Investigation of the Effects of Pressure Support Ventilation and Positive Airway Pressure Modes on Respiratory System Complications During Extubation
Overview
- Phase
- N/A
- Intervention
- Not specified
- Conditions
- Anesthesia
- Sponsor
- Eskisehir Osmangazi University
- Enrollment
- 199
- Locations
- 1
- Primary Endpoint
- Complications developing during recovery-extubation
- Status
- Completed
- Last Updated
- 2 years ago
Overview
Brief Summary
Controlled ventilation is applied to patients intubated for general anesthesia. Additionally, positive end-expiratory pressure (PEEP) and pressure support are mechanical ventilation modes that have been used in general anesthesia practice for many years. When the recovery-extubation phase is reached, intermittent bag-mask ventilation is usually used and the patient is allowed to breathe spontaneously and is extubated when an adequate respiratory level is reached. It has been shown in previous studies that the use of intermittent mask ventilation causes postoperative atelectasis. Different methods have been used to prevent postoperative atelectasis. In our study, we aimed to observe the effect of terminating general anesthesia at the end of the operation and using PEEP and pressure-supported ventilation during the extubation phase on early complications.
Detailed Description
After informed consent was obtained from the patients, monitoring was performed as we practice in routine anesthesia practice. Pressure controlled ventilation (PCV) mode and positive end-expiratory pressure (PEEP) were used as the mechanical ventilation mode after intubation. After the operation was completed, PCV mode on the mechanical ventilator was continued until the patient was extubated. Afterwards, patients were extubated if they complied with verbal commands and/or swallowed and/or coughed in response to vocal stimuli, pupils were in the midline and conjugated, BIS value was \>80, breathing was regular, and TOF response was \>90%. Hemodynamic and respiratory system complications were recorded during the intraoperative, recovery-extubation and postoperative periods. Patients over the age of 18 with American Society of Anesthesiology physical classification (ASA) 1-3 who underwent laparoscopic cholecystectomy were included in the study. In the preoperative period, the patient's demographic data and hemodynamic data, and in the intraoperative period, respiratory data (tidal volume, pressure applied during inspiration, peep, etc.) and hemodynamic data were recorded. Complications recorded during recovery-extubation; desaturation, laryngospasm, bronchospasm, agitation, rescue mask ventilation application, airway obstruction, nausea-vomiting, re-intubation, struggling.
Investigators
Dilek Cetinkaya
Associate Professor
Eskisehir Osmangazi University
Eligibility Criteria
Inclusion Criteria
- •Patients over the age of 18 with American Society of Anesthesiology physical classification (ASA) 1-3 who underwent laparoscopic cholecystectomy were included in the study
Exclusion Criteria
- •The patient does not want to participate in the study.

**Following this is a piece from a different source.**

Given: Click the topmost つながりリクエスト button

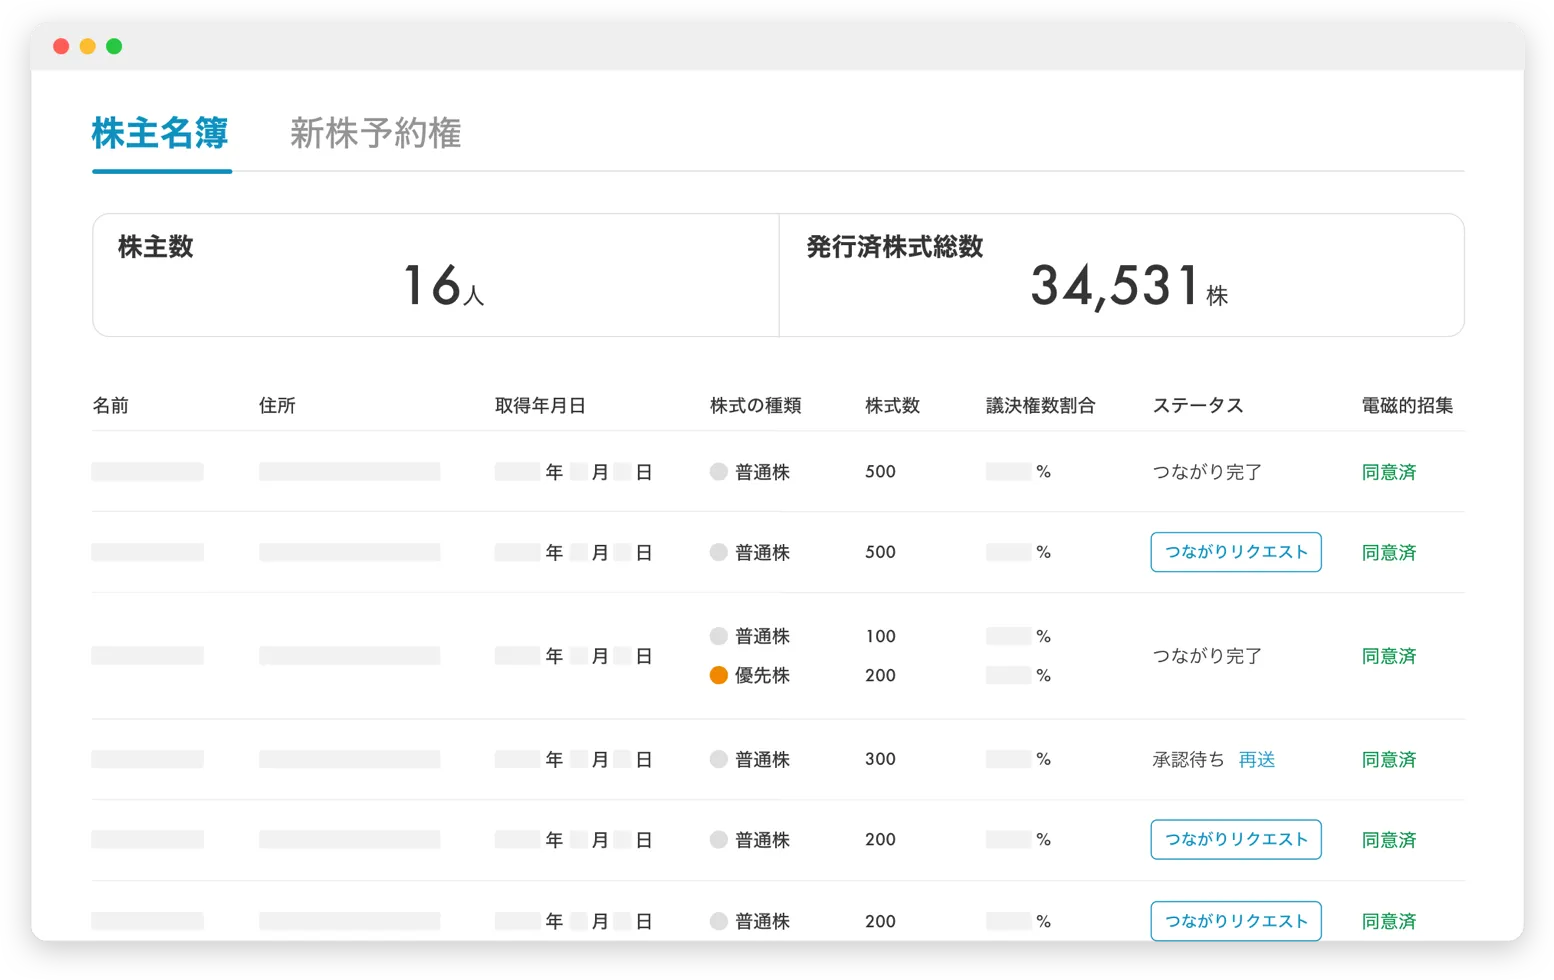Looking at the screenshot, I should click(1236, 552).
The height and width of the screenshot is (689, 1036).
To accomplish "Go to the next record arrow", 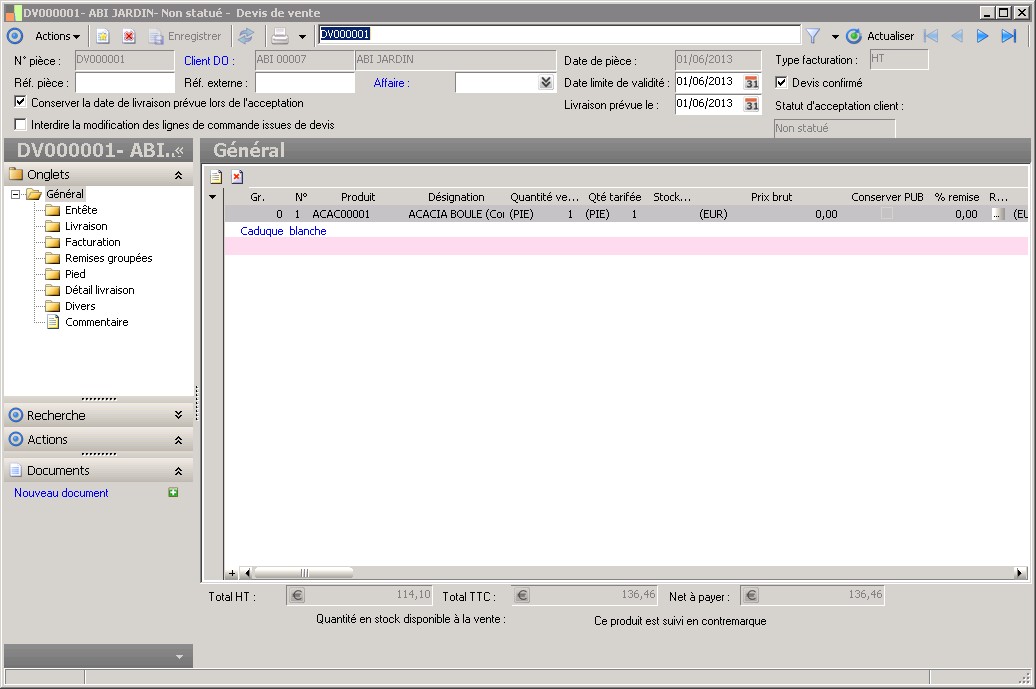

- •Known advanced lung disease, advanced-stage heart disease
- •Switching from laparoscopic surgery to open surgery
- •Surgical procedure exceeds 120 minutes
- •intraoperative bleeding \>500 ml
Outcomes
Primary Outcomes
Complications developing during recovery-extubation
Time Frame: 1 hour
desaturation, laryngospasm, bronchospasm, agitation, rescue mask ventilation application, airway obstruction, nausea-vomiting, re-intubation, struggling.